What is needed: Pick out each line below containing "agent".

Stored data

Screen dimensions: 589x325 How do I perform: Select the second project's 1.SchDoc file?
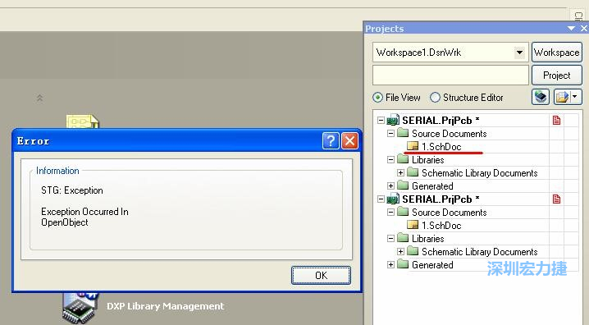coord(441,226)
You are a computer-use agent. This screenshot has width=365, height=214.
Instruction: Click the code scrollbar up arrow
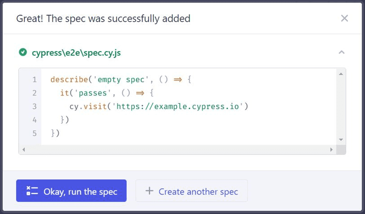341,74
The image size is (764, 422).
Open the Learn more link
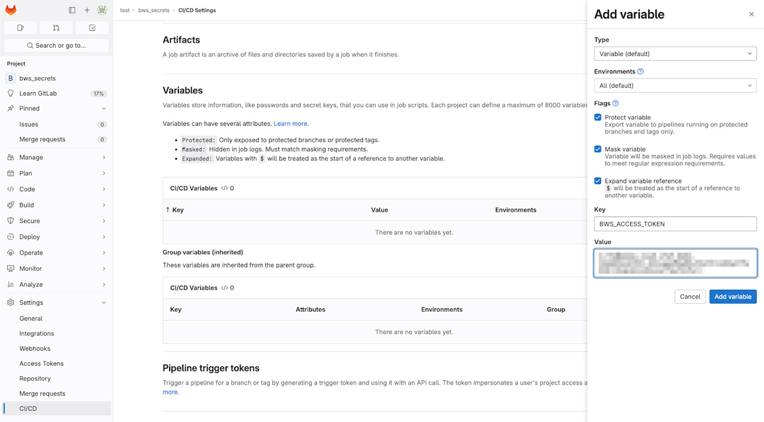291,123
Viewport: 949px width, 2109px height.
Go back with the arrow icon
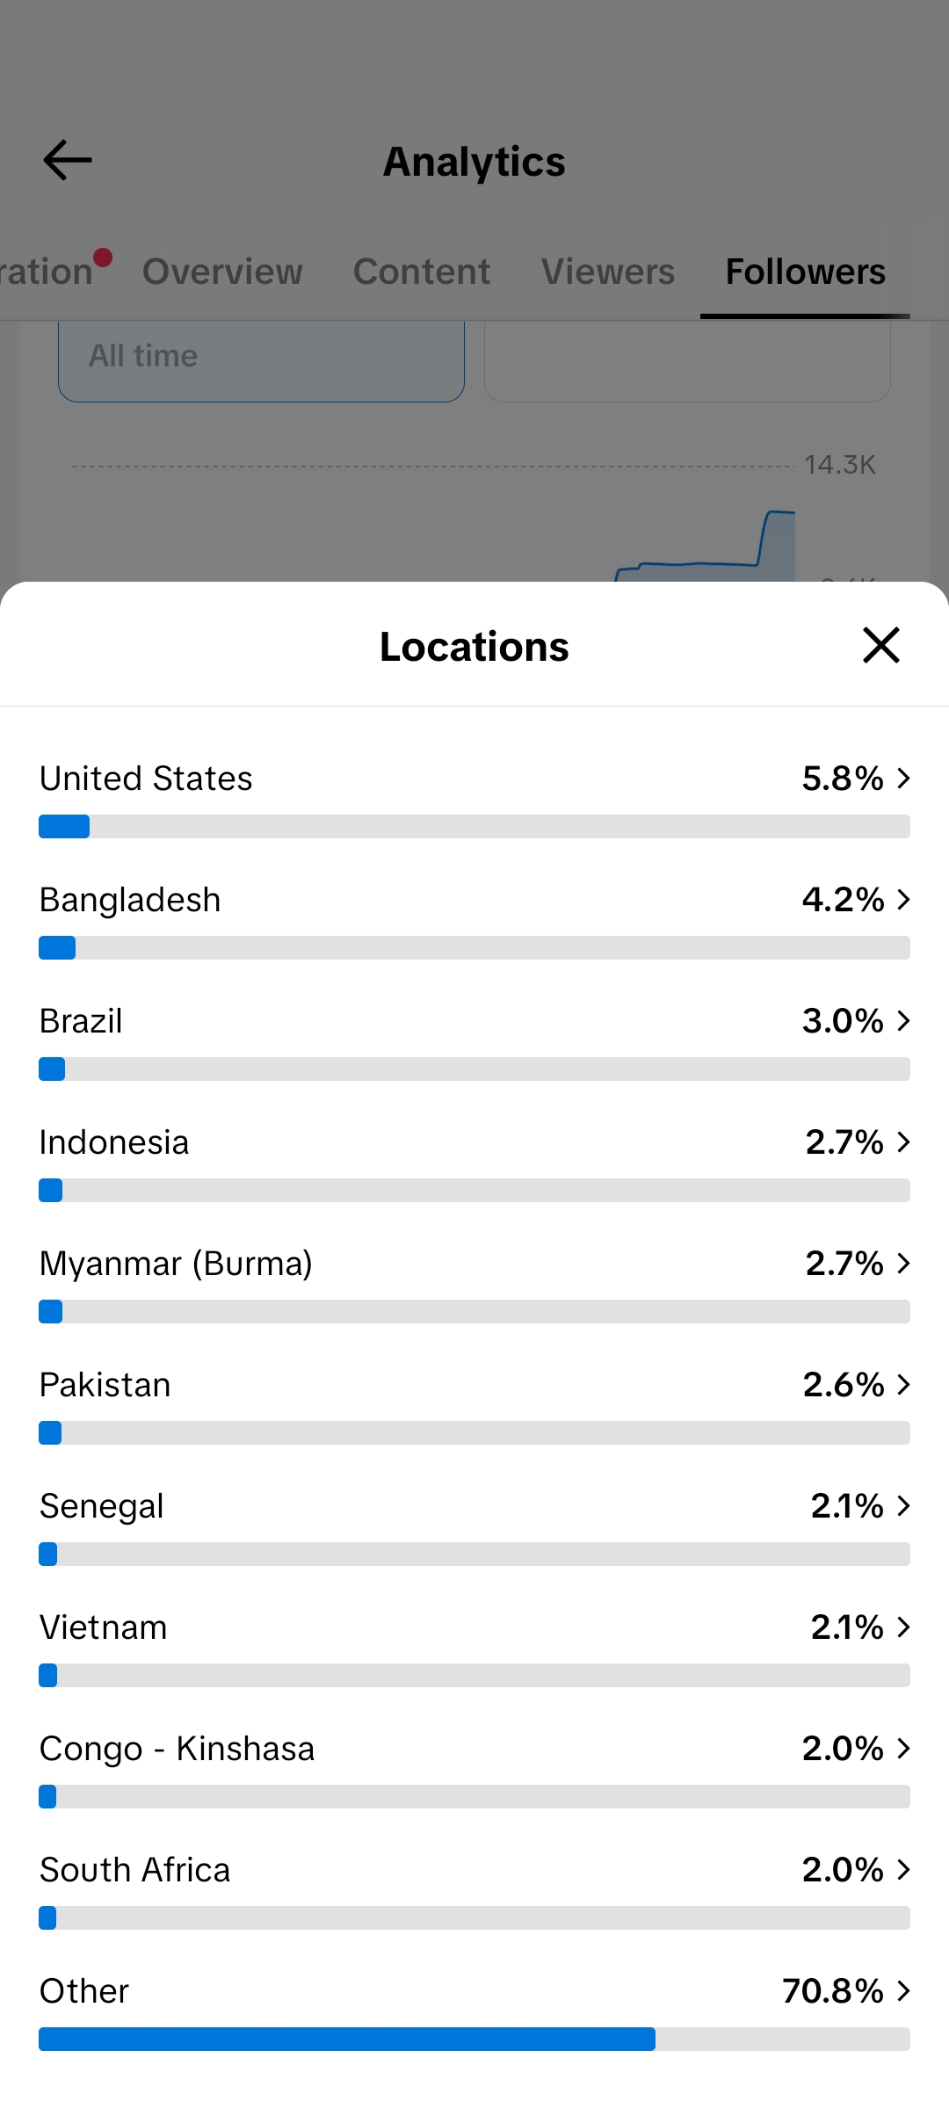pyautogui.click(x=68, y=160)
==
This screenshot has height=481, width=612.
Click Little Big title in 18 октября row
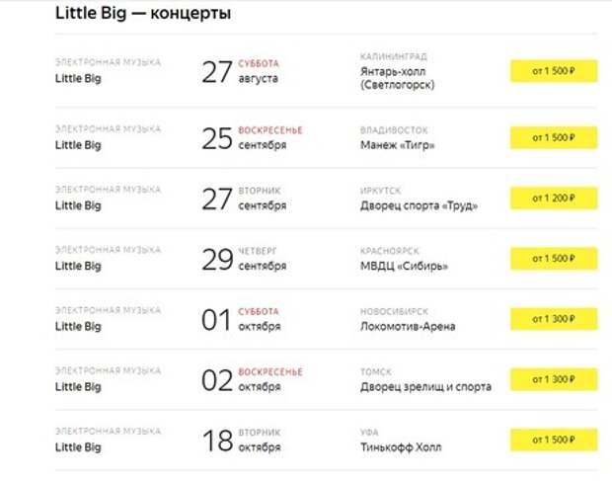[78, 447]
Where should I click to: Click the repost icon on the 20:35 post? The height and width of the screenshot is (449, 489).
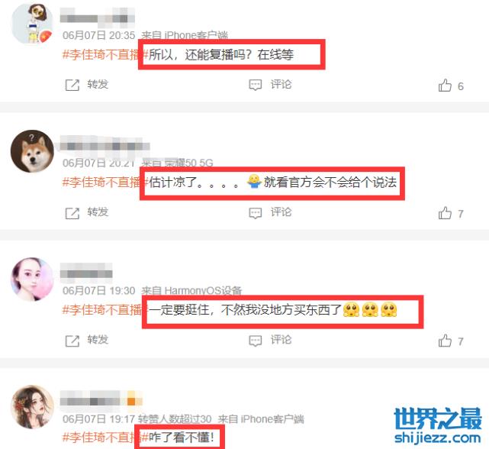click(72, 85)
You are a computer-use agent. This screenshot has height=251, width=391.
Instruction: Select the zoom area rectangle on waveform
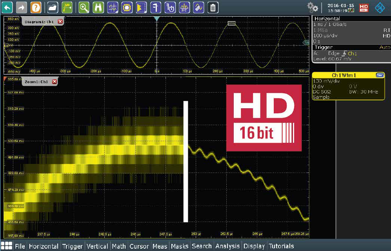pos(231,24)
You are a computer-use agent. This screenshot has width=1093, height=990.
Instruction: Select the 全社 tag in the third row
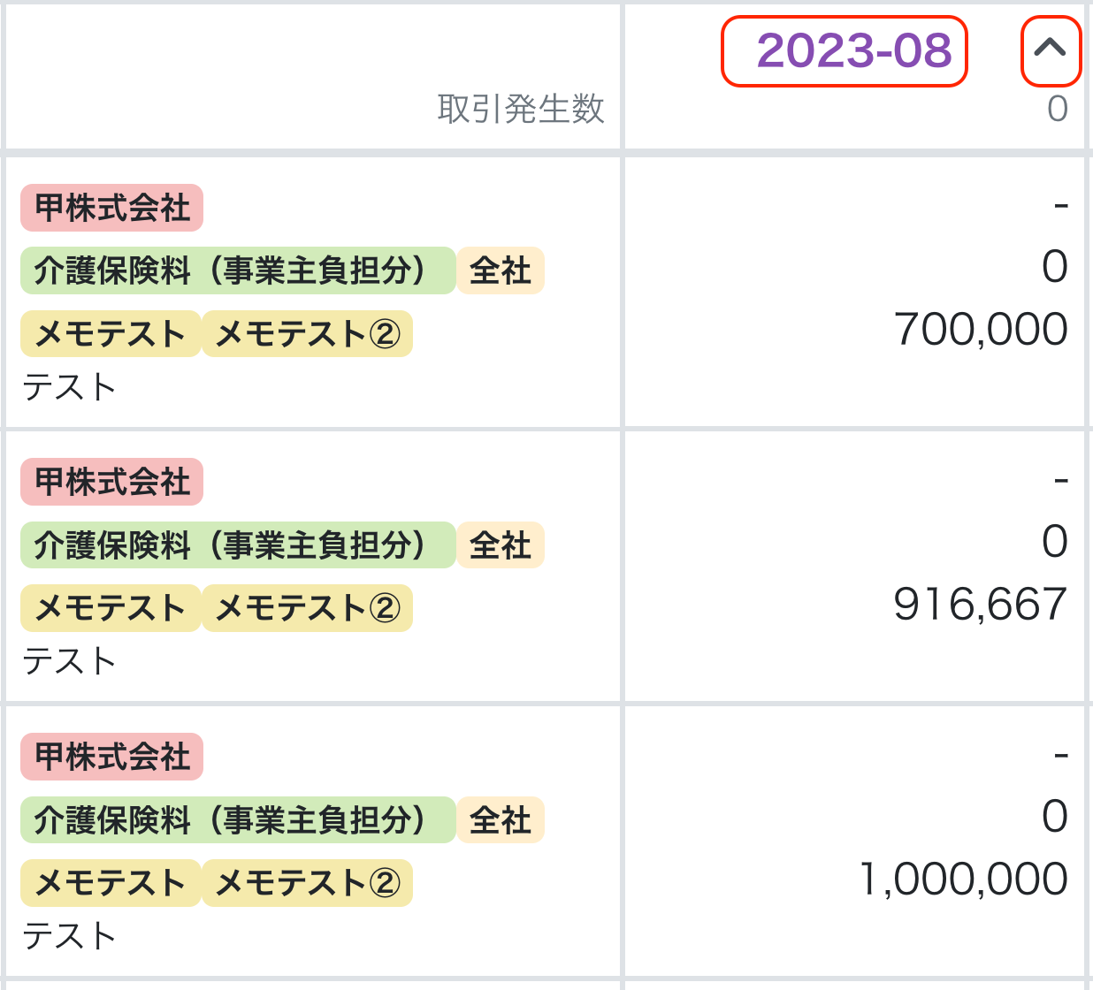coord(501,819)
--
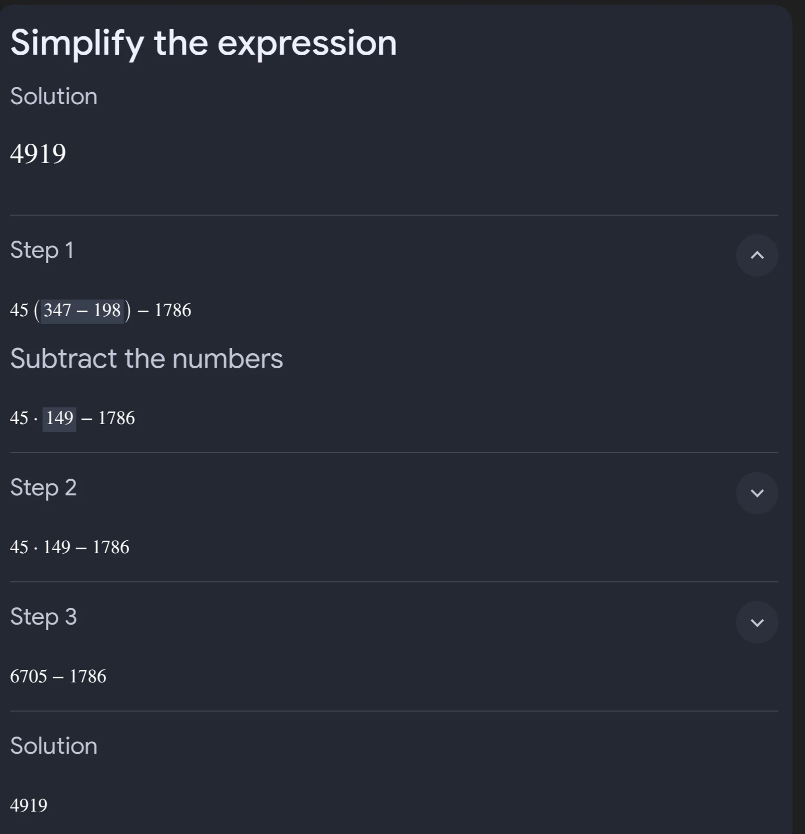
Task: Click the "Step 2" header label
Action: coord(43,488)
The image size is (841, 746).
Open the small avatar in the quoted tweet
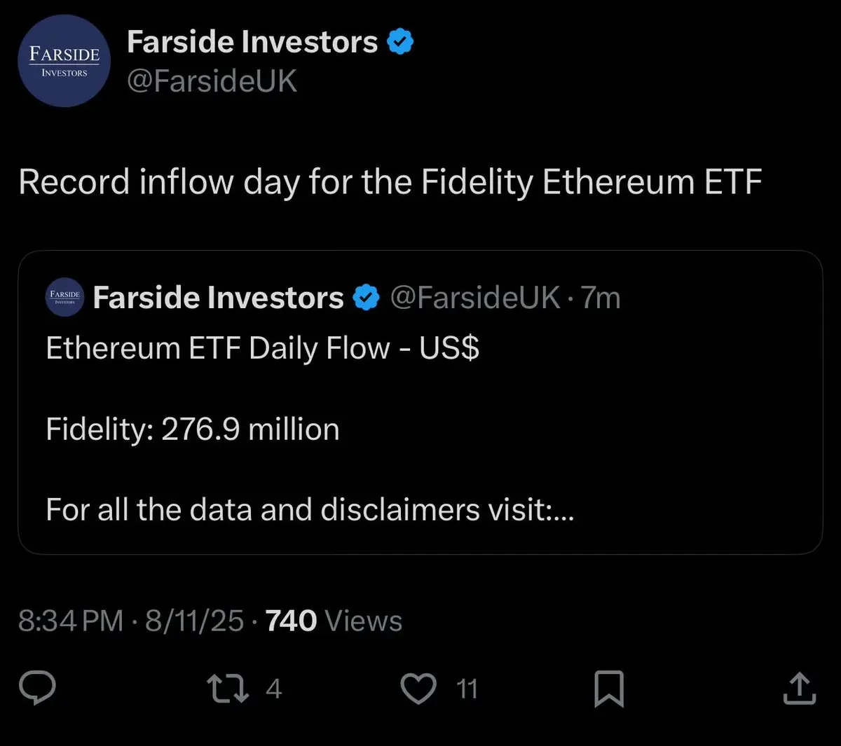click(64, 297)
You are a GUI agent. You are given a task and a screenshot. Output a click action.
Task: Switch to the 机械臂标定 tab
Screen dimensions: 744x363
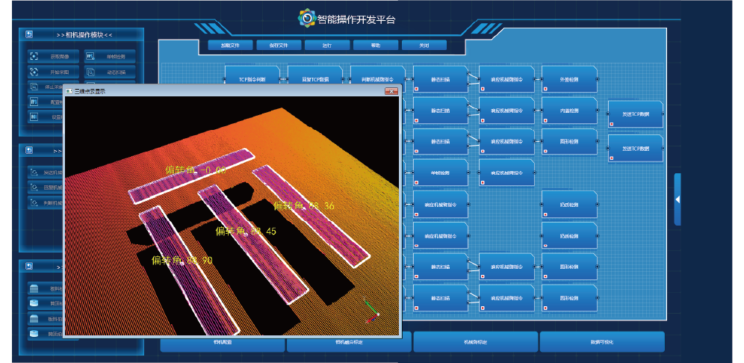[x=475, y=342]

Solution to this task:
You are a computer-use agent. This screenshot has width=365, height=214.
You are a computer-use agent. This screenshot has height=251, width=391.
You are a computer-use agent. This screenshot has width=1093, height=990.
You are a GUI agent. You are given a task and a screenshot. Output a click action.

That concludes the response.